Countries that have created easy monetary policies and that are still struggling with high unemployment are finding it extremely difficult to face soaring gas prices and rising fuel costs. Now eurozone debt fears are resurfacing as Spain (iShares MSCI Spain Index (EWP)), Portugal, Greece, Italy, and Ireland face soaring deficits. Within the United States you have troubled states with government workers demanding their benefits as states face empty treasuries.
The US dollar (PowerShares DB US Dollar Index Bullish (UUP)) has a hit a new low and is in danger of significantly selling off as precious metals gain safe haven appeal. The one thing that has saved the US dollar this week is eurozone debt fears. However, next week we may hear more talk of quantitative easing III (QE3) as jobless claims remain high and as eurozone fears resurface.
Investors have moved back into precious metals, however the gold miners (SPDR Gold Shares (GDX)) have not yet confirmed this move due to the weak equity market. All eyes are on the S&P 500 and maintaining the 50-day moving average. If equity markets can hold up and reverse here then some of the miners should follow bullion into new highs. There may be pullbacks and occasional sell-off days, however the precious metals market remains one of the strongest multi-year trends and one must be careful of being shaken off a secular bull trend and of misinterpreting profit-taking from institutional selling.
Gold has a lot of cash on the sidelines from investors who got shaken out in January.

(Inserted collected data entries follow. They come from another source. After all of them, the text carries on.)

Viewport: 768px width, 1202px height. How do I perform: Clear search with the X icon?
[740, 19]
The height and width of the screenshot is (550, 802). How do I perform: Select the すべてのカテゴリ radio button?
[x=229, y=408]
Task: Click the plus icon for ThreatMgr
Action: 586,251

This should lead to a measured move to at least the $1550-$1600 area on gold and the $38-40 area for silver. I believe that gold and silver will follow a similar path of their upward moves in August of 2010, March of 2010, and July of 2009. We must ride this wave and uptrend in precious metals and not forget that there may be occasional sell-offs and profit-taking. After five consecutive weeks higher, it is only natural and healthy to have some profit-taking, but it shouldn’t make you lose sight of the big picture: the uptrend in precious metals and the danger of currencies backed by governments with soaring deficits.